I don't live in a city any more, and a trip to London yesterday with my daughter brought up very mixed feelings for me. I still enjoy the noise and the activity, to a certain extent, and I liked going to see a few of my old haunts, but the day left me with more of a sense of discomfort than I expected.
Part of me thought that my transition into country boy had come to completion, and that I was just more at home in the fields than I have been before. But another part of me realised that there are lots of things about cities which make me think about life generally and some of the parts of life which disturb me, or cause me concern, or something.

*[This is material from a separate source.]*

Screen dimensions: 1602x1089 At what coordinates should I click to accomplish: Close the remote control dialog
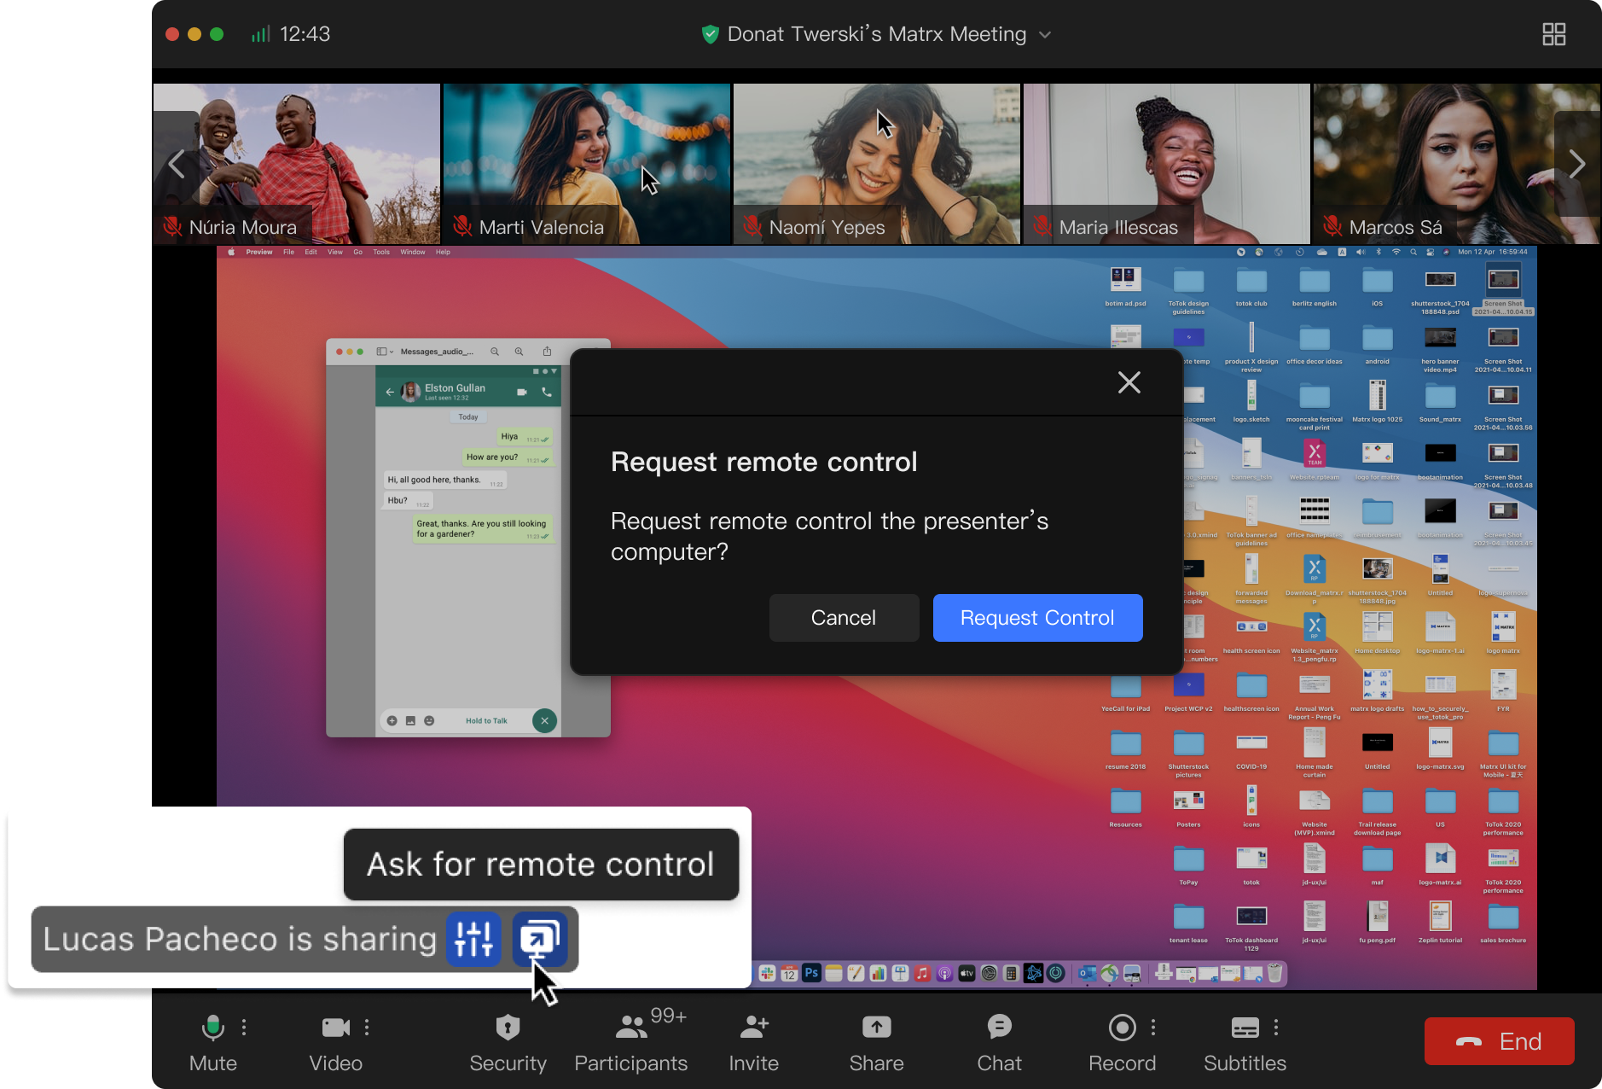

What struck me most was what a misfit I was - having lived 13 years in London it was a bit odd feeling a stranger in a place which was home for a third or so of my life. But I was aware of how trendy everyone seemed to be, or rather what a huge proportion of the people around seemed to be fashionistas! I don't have a problem with people being cool and hip and whatever outdated phrases I now use to describe being in touch with what's going on, but it seemed that 'individuality' was a uniform - in seeking to express themselves so many people are covered in brands and looks which actually just fit them into a mould!
Which led me onto another thought, there are so many looneys in the city! Not very PC, I know, and it wasn't just that there were a few wierdos, it was almost as if in an effort to be noticed in the crowds people were trying to draw attention to their strangeness - camp people were extra camp, loud people were extra loud, da boyz were extra gangstaaaaa, whatever. Perhaps this is more my perception or projection, but it seemed almost as if there was a search for identity going on, and in the absence of being able to be oneself, the adopted persona took an extra dimension. I was just one more tourist, out of depth in a city which felt like it had no heart.
And yet, in the life I was a part of in London only seven years ago, and in the friends i see when i visit, and in the churches I have been a part of in the city there is a sense of togetherness, community, faithfulness, shared searching, joy, hope, and a feeling of weaving together a rich tapestry of the colours of life. This wasn't the case in the city at large.
My glimpse of London yesterday was, for me, a glimpse of a culture which has lost identity, and perhaps lost hope, without anything of depth to cling onto people seemed to be living entirely on the surface of life, embroiled in issues of image, consumed by consumerism and carried along by sights and sounds without stopping to see and hear.
I suspect that this all betrays much more of my concerns about our contemporary culture. But it made me think of this one thing, and this is going to make me seem really cryptic and obscure, but I am going to write it anyway, perhaps we can discuss it later...
Jesus is the answer. What was the question?